━━━ Data for processing ━━━

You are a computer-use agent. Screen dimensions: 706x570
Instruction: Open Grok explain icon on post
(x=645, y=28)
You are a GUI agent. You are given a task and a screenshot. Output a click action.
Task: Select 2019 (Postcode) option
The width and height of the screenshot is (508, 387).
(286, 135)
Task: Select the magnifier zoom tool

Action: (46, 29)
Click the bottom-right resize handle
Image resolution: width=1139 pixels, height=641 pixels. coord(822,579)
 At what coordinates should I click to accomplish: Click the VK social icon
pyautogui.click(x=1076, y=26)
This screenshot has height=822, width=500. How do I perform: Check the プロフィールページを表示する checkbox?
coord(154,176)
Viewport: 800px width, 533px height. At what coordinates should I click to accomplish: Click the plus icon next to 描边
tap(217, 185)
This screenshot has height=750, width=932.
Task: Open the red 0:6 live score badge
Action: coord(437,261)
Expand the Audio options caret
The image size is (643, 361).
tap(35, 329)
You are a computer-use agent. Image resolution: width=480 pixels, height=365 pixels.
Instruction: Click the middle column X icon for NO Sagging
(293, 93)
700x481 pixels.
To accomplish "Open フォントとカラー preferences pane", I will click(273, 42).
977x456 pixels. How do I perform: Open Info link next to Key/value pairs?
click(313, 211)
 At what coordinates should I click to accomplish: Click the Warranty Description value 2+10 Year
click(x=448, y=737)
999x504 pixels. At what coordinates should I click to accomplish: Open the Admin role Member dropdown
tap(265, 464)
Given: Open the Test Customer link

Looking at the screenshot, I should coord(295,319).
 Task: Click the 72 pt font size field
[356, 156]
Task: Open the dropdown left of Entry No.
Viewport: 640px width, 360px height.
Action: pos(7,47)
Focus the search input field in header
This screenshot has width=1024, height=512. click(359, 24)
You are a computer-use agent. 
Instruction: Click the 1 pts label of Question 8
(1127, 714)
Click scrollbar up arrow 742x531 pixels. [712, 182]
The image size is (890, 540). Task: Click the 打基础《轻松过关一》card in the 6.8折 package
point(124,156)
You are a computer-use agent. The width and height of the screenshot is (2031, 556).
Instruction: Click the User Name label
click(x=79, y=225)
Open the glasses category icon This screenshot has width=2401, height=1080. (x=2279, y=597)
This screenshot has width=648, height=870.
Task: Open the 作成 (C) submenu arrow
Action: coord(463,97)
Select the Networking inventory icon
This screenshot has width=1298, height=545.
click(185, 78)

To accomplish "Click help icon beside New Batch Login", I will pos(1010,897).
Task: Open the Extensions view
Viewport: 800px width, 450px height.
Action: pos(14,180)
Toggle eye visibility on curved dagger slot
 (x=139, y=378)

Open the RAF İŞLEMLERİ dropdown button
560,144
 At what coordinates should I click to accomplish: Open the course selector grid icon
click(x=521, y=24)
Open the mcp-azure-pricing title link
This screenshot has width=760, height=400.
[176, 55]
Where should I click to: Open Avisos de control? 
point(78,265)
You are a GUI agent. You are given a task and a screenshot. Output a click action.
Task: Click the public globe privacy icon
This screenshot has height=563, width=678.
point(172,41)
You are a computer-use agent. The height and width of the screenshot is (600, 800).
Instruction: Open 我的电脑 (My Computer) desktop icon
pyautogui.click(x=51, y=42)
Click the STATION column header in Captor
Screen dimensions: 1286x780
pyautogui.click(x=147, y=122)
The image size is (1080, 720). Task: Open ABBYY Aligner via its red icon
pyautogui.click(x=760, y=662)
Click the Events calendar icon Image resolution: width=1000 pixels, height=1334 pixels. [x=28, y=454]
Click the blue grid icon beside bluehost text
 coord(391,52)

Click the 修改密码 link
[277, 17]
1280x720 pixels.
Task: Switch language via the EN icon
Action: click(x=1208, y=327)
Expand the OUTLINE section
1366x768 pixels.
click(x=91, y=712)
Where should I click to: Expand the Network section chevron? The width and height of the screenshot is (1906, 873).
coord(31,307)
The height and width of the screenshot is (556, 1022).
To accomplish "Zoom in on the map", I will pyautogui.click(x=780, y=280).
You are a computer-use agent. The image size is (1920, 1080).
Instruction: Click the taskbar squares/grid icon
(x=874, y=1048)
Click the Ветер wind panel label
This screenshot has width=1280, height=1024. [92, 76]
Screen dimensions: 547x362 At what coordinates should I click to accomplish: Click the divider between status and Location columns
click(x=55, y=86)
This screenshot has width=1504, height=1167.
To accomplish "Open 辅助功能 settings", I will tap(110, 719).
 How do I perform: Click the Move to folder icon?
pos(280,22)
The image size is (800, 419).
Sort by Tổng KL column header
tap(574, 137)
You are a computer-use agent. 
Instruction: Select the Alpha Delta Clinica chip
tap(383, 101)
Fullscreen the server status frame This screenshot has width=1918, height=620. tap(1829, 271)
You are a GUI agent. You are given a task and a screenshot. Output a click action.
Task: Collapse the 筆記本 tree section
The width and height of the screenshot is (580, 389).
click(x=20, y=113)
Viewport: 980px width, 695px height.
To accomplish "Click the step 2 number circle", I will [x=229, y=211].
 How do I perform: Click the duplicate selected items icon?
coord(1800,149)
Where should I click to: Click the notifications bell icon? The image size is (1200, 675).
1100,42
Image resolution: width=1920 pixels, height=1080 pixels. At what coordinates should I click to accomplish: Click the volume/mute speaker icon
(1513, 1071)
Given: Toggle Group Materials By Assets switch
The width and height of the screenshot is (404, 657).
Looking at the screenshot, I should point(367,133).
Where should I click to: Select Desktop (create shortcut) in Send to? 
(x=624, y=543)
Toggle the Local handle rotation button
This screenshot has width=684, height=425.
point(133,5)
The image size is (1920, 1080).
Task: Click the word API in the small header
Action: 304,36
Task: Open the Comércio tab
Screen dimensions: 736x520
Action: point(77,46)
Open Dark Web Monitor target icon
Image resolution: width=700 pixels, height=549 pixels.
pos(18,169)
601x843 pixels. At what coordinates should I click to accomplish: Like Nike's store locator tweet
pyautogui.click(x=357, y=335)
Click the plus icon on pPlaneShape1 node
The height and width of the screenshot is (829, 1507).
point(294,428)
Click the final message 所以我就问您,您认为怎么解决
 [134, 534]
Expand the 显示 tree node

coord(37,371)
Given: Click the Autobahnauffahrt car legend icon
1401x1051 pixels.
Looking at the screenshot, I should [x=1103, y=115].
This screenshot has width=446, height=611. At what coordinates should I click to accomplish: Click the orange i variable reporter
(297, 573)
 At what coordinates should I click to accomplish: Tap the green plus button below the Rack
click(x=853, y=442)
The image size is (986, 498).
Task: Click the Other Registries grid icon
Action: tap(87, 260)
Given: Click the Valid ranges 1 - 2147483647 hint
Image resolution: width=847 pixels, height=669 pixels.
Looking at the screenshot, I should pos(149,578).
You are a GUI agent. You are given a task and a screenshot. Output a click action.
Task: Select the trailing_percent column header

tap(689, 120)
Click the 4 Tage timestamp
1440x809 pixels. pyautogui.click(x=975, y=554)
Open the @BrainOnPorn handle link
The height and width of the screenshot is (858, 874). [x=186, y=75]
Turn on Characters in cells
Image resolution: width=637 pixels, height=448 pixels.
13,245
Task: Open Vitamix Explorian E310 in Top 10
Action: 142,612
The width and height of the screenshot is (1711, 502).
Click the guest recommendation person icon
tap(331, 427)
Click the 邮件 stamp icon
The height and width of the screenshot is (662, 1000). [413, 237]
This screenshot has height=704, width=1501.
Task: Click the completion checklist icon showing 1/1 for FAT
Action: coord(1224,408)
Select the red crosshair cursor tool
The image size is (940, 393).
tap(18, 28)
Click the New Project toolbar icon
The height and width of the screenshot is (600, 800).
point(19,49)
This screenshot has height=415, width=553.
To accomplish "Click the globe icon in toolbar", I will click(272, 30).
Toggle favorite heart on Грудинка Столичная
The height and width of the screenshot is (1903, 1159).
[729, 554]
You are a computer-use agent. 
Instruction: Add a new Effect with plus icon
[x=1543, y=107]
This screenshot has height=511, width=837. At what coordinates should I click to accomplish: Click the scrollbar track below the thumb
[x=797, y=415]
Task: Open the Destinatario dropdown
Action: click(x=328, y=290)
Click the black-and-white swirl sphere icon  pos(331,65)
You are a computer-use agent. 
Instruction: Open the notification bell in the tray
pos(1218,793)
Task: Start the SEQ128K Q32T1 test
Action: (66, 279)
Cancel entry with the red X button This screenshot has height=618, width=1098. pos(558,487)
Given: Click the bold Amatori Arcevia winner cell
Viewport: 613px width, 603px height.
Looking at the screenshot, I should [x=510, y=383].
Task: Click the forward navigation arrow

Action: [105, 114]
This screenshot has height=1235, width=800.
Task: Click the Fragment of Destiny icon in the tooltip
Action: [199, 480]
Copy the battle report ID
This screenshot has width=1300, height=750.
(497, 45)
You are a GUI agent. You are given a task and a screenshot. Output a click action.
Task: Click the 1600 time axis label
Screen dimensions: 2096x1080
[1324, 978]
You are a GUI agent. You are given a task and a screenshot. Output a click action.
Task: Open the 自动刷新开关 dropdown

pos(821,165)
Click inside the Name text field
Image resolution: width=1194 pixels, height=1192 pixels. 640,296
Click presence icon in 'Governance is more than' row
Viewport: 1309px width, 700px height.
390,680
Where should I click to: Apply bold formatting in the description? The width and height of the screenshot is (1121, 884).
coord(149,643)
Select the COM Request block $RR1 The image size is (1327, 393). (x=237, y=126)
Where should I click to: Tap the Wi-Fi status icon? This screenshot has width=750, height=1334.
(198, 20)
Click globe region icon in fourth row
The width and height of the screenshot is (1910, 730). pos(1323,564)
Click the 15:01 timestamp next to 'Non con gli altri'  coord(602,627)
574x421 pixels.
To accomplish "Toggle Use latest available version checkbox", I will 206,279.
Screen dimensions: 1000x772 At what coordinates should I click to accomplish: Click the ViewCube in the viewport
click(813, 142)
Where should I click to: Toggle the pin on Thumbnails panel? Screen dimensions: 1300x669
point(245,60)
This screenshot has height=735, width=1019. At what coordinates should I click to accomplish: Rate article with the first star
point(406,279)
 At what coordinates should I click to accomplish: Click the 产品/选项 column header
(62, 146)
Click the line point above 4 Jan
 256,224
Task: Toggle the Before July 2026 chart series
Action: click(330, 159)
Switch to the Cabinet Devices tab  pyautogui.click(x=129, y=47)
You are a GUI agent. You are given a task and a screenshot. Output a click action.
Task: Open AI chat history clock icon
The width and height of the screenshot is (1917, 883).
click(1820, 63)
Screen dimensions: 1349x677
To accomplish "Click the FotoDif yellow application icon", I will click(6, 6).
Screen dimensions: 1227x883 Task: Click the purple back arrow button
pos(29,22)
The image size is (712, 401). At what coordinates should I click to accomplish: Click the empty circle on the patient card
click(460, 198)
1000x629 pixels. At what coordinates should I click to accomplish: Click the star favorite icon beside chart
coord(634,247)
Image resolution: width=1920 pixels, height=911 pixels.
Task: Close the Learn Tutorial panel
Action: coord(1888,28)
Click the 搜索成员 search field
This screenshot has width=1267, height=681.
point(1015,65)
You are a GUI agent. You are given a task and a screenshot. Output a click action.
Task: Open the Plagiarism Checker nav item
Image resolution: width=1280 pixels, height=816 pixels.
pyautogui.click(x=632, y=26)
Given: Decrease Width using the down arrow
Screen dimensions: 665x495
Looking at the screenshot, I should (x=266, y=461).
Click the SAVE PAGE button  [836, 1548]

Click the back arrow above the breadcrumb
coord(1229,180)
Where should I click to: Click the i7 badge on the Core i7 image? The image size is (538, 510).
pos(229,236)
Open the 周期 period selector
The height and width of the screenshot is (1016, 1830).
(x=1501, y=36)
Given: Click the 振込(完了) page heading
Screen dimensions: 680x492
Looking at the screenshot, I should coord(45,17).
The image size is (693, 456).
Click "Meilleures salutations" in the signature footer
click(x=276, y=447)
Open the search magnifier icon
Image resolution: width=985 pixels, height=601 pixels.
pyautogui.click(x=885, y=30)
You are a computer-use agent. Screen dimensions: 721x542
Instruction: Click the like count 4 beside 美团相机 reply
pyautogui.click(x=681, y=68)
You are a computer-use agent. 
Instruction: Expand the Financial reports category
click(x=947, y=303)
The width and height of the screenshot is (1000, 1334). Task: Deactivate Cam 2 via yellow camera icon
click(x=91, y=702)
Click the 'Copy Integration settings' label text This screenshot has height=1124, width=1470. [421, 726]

━━━

Task details: Above are some records; copy exactly the lines from the one with "Task: Click the public globe privacy icon" through the one with "You are a computer-use agent. The height", both included, and no others.

Result:
Task: Click the public globe privacy icon
This screenshot has height=563, width=678.
point(172,41)
You are a computer-use agent. The height and width of the screenshot is (600, 800).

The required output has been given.